O Ministério Público junto ao Tribunal de Contas da União (TCU) enviou nesta terça-feira (23) uma representação ao TCU solicitando a abertura de uma investigação para apurar possível desvio de verba pública da cota parlamentar com intenção de financiar a divulgação de manifestações antidemocráticas em redes sociais.

O pedido, assinado pelo subprocurador-geral Lucas Rocha Furtado, cita reportagem do jornal O Globo que mostrou que a Procuradoria-geral da República (PGR) acusou quatro deputados do PSL de usarem dinheiro público para divulgar manifestações antidemocráticas — Bia Kicis (DF), Guiga Peixoto (SP), Aline Sleutjes (PR) e General Girão (RN).

Além desses quatro, seis deputados do PSL tiveram os sigilos bancário, fiscal e telemático quebrados por determinação do ministro do Supremo Tribunal Federal (STF) Alexandre de Moraes, no âmbito do inquérito que investiga ataques à Corte. São eles: Daniel Silveira (RJ), Carolina de Toni (SC), Alê Silva (MG), Carla Zambelli (SP), Cabo Junio Amaral (MG) e Otoni de Paula (RJ), assim como o senador Arolde de Oliveira (PSD-RJ).

A representação enviada ao TCU menciona trechos dessa decisão do ministro do Supremo Tribunal Federal (STF) Alexandre de Moraes. No documento, o magistrado afirma que os indícios apresentados em manifestação da PGR apontam para a participação de parlamentares nos atos inconstitucionais.

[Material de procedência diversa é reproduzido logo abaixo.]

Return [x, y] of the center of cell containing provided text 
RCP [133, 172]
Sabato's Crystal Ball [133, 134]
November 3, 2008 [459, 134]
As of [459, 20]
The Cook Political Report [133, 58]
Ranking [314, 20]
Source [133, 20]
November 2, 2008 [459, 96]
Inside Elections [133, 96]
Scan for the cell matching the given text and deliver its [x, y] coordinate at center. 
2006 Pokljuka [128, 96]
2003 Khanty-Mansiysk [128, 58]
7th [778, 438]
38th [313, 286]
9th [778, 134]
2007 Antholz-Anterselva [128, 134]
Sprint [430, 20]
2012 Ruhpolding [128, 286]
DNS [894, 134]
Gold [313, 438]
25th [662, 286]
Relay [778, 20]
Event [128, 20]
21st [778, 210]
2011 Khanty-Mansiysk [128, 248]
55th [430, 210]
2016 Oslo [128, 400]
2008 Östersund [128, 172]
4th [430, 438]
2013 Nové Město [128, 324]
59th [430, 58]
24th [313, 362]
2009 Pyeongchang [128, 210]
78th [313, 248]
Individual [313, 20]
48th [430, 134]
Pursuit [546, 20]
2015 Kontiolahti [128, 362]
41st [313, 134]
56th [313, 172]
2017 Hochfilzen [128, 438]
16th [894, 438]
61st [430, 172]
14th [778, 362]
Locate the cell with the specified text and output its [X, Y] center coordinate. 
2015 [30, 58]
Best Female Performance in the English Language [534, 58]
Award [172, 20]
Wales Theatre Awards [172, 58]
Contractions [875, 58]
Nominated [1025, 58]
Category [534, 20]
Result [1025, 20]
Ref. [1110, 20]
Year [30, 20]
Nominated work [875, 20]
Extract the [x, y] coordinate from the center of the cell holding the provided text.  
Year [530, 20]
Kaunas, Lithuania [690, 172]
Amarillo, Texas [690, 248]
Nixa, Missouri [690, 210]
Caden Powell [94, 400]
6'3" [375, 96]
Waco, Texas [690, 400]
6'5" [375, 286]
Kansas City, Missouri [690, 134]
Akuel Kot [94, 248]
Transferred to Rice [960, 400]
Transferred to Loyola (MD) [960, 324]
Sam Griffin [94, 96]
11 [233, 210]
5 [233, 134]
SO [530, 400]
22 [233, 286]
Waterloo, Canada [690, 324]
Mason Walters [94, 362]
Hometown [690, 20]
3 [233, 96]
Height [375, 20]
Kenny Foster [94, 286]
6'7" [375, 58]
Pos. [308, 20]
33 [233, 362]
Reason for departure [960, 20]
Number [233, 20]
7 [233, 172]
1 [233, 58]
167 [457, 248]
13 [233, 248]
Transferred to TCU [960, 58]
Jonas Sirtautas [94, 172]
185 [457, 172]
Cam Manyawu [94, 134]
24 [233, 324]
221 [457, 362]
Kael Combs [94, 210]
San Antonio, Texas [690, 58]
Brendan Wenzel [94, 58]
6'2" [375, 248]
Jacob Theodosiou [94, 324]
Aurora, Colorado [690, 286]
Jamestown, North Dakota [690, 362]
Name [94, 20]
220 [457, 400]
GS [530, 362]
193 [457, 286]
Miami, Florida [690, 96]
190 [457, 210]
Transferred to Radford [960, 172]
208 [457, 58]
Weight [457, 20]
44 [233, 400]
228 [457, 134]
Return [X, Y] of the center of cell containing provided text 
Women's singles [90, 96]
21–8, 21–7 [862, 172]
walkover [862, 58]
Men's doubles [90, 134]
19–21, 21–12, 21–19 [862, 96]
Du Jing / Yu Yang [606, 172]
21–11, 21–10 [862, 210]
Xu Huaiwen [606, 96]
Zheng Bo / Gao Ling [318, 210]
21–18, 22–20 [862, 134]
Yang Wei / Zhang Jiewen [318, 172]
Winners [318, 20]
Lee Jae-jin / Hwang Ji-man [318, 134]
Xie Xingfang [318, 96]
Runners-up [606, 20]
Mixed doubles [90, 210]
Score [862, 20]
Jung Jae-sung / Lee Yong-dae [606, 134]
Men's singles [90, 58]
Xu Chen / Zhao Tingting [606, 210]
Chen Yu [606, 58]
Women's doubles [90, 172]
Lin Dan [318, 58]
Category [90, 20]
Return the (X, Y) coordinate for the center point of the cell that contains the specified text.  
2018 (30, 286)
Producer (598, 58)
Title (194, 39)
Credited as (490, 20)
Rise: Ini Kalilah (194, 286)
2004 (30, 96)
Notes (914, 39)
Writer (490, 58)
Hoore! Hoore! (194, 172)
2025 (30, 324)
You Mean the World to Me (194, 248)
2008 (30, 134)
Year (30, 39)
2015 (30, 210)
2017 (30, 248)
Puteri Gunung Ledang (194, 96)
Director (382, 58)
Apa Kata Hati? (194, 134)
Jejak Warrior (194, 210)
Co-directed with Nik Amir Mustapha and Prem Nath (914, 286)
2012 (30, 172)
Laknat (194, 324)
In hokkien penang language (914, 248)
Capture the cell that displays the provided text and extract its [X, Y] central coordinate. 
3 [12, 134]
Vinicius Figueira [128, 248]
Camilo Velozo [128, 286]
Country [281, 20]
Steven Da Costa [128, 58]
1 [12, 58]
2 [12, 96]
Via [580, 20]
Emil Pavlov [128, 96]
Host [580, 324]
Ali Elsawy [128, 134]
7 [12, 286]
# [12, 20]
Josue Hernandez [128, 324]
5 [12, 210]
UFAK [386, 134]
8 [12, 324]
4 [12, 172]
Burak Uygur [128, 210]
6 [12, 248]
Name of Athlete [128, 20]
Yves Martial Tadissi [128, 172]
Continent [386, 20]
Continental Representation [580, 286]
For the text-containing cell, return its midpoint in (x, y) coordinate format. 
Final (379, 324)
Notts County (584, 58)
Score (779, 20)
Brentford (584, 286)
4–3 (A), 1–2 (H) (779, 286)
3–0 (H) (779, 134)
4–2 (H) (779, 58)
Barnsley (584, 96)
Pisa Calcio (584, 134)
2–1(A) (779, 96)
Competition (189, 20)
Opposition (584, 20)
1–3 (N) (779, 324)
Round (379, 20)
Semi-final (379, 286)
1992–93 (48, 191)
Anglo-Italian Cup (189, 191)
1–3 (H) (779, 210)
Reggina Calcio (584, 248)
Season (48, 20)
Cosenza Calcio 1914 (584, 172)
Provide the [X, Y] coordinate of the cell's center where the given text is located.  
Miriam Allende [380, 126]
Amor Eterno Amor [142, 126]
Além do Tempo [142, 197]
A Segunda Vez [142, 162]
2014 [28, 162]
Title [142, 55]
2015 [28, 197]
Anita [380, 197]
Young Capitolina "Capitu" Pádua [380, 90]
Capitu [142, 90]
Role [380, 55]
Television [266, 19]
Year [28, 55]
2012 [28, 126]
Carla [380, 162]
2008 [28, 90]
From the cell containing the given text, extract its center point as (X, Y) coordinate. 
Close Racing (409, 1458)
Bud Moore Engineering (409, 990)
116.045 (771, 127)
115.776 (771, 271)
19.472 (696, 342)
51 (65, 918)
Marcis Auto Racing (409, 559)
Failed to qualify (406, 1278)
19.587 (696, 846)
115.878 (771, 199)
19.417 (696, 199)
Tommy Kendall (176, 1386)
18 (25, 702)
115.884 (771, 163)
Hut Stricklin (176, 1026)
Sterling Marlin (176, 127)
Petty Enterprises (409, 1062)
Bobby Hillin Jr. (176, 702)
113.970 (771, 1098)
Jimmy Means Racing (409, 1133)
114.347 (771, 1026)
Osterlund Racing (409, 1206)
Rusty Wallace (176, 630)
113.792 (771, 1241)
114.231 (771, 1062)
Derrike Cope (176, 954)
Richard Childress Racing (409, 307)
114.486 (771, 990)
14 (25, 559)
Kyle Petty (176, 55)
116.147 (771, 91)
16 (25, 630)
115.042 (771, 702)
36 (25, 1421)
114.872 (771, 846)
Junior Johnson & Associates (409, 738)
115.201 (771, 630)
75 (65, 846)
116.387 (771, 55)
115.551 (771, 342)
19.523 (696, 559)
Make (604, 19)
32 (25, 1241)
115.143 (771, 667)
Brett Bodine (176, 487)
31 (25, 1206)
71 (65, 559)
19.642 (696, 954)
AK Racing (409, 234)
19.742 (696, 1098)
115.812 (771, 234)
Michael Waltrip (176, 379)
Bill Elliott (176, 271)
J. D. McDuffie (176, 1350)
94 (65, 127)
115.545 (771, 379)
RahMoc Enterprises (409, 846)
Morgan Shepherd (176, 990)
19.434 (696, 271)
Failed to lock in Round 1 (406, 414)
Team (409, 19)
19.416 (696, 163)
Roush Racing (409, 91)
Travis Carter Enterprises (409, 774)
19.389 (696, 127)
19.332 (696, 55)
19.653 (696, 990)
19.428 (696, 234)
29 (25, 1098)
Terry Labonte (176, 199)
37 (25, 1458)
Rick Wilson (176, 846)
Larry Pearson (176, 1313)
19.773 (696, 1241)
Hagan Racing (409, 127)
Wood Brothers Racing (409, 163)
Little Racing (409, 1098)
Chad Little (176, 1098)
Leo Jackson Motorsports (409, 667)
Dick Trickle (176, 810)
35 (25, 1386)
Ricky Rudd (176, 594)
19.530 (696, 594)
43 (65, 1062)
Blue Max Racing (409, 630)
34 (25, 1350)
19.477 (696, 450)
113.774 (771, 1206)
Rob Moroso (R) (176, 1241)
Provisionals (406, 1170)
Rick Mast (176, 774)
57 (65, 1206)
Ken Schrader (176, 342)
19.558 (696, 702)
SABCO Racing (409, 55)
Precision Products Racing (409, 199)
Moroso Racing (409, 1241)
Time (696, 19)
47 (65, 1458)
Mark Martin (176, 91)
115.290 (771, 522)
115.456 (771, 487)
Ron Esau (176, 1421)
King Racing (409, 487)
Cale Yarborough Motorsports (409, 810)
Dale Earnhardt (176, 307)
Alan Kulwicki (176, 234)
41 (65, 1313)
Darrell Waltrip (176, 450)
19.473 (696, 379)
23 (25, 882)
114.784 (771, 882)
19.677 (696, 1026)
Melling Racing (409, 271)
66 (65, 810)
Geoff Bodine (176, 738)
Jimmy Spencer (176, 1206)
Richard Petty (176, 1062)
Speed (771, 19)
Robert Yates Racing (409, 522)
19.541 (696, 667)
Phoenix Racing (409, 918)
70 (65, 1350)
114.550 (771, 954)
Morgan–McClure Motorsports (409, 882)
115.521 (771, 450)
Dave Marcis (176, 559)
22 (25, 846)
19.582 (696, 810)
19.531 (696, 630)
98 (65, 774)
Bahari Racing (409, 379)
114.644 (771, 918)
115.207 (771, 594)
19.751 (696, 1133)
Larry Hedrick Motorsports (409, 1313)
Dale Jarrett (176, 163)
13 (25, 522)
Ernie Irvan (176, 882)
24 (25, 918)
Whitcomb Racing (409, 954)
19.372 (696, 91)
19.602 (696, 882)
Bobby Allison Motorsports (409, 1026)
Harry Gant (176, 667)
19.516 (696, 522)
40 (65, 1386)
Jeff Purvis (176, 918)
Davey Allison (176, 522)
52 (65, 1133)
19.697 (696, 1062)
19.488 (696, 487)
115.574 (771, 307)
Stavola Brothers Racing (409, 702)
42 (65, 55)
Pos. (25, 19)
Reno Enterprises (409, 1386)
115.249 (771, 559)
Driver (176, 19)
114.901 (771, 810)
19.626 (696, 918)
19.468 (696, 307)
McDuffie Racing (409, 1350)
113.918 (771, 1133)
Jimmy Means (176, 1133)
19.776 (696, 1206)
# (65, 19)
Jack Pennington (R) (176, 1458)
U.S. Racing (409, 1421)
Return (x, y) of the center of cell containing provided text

O subprocurador-geral afirma que “diante desse cenário complexo e de gravidade ímpar”, cabe ao TCU quantificar a eventual utilização ilegal de recursos públicos destinados à cota parlamentar. “E, se for o caso, condenar os responsáveis a ressarcir os cofres públicos e aplicar as sanções cabíveis, a exemplo de multa pecuniária e inabilitação para o exercício de cargo público”, completa.

E acrescenta que “importa considerar, ainda, para além da atual linha investigatória seguida pela Procuradoria-Geral da República, outras possíveis formas como os parlamentares investigados estariam utilizando-se indevidamente dos dinheiros públicos”. Nesse sentido, ele cita a possível utilização de materiais, infraestrutura e mão de obra custeados pelos cofres públicos.

Além de pedir a abertura da investigação, Furtado pede também o compartilhamento de informações do inquérito do STF que investiga manifestações antidemocráticas, “no intuito de obter elementos necessários à averiguação das possíveis irregularidades ora sob representação”.

Financiamento

Segundo o inquérito que apura possível financiamento a atos antidemocráticos, os deputados General Girão, Bia Kicis, Guiga Peixoto e Aline Sleutjes, todos do PSL, repassaram verbas para a Inclutech Tecnlogia, empresa do marqueteiro Sérgio Lima, responsável por cuidar da marca do Aliança pelo Brasil, partido que o presidente Jair Bolsonaro tentar criar. A empresa é suspeita de produzir de conteúdos para divulgação de atos com pautas antidemocráticas.

De acordo com o Portal da Transparência, a Inclutech recebeu do gabinete de General Girão na Câmara R$ 22.200 apenas este ano, em março, abril e maio.